### Description of the task
Please transcribe exactly, and only, the lines of the data below between the line holding "Where should I click to: Click the Create" and the line holding "Given: Click the $ 3200 price text", inclusive.

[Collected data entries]
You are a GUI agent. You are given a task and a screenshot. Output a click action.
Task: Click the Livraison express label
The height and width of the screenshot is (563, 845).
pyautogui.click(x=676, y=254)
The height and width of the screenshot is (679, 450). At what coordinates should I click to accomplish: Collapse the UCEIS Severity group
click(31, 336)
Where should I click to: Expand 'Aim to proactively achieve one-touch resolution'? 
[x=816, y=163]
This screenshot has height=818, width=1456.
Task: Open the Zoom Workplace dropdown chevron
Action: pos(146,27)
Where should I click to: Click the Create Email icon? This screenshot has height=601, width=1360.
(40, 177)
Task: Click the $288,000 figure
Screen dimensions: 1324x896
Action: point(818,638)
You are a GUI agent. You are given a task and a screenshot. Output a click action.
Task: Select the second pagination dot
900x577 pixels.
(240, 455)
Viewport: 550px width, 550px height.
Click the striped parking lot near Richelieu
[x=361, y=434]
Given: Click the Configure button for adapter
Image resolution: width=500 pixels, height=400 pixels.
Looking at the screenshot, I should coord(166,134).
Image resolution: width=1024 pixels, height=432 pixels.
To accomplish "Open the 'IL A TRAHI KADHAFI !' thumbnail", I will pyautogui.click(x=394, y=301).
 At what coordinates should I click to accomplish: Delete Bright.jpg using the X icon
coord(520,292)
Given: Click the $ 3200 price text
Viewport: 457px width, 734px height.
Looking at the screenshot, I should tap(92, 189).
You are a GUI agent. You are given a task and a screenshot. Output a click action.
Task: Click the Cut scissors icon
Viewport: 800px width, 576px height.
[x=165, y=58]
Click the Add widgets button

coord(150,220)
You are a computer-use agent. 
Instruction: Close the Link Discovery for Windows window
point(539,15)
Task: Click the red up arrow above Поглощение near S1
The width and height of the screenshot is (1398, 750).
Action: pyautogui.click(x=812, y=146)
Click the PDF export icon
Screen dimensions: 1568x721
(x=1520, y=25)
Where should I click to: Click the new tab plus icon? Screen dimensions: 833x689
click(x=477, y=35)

### Reply to the exercise
Where should I click to: Click the Create Email icon? This screenshot has height=601, width=1360.
(40, 177)
Task: Click the $288,000 figure
Screen dimensions: 1324x896
Action: point(818,638)
You are a GUI agent. You are given a task and a screenshot. Output a click action.
Task: Select the second pagination dot
900x577 pixels.
(240, 455)
Viewport: 550px width, 550px height.
Click the striped parking lot near Richelieu
[x=361, y=434]
Given: Click the Configure button for adapter
Image resolution: width=500 pixels, height=400 pixels.
Looking at the screenshot, I should coord(166,134).
Image resolution: width=1024 pixels, height=432 pixels.
To accomplish "Open the 'IL A TRAHI KADHAFI !' thumbnail", I will pyautogui.click(x=394, y=301).
 At what coordinates should I click to accomplish: Delete Bright.jpg using the X icon
coord(520,292)
Given: Click the $ 3200 price text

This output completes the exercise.